● Problem requirements
Once the lines below holding the string "Switch" are counted, give that number alone.

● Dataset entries
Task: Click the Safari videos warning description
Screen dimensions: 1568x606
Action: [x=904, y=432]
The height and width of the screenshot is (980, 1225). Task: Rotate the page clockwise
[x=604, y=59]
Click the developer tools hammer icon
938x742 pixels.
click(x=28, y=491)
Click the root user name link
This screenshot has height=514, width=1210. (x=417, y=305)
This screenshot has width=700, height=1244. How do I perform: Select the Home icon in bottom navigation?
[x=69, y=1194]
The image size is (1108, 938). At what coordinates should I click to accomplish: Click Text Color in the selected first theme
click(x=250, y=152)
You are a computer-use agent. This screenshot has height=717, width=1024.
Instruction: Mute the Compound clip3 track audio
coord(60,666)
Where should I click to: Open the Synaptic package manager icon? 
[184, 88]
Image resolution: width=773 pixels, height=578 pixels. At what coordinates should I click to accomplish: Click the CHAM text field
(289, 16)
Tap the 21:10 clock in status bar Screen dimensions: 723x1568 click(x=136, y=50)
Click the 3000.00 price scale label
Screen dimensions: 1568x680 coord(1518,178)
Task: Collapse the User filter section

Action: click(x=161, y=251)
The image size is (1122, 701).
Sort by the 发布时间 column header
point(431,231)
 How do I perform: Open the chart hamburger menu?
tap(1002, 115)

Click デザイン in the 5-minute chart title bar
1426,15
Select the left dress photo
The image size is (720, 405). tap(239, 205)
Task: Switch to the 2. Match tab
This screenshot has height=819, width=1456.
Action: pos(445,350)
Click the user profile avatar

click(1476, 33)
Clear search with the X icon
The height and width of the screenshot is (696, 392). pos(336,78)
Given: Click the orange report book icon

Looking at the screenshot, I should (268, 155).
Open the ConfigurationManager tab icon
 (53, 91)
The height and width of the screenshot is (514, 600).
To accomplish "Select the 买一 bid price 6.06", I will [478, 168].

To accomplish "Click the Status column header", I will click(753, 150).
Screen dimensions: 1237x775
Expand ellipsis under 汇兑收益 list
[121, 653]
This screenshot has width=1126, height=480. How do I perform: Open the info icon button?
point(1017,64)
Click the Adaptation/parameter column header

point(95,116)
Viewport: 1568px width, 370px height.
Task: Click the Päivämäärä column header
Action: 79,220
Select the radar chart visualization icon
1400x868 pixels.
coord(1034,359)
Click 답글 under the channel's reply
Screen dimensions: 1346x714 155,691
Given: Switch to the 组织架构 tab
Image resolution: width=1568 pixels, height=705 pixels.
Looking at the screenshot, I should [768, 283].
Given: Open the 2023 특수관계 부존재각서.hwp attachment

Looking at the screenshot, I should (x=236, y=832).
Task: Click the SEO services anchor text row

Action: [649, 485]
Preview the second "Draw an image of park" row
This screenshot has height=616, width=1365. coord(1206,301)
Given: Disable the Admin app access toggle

● Exercise output
2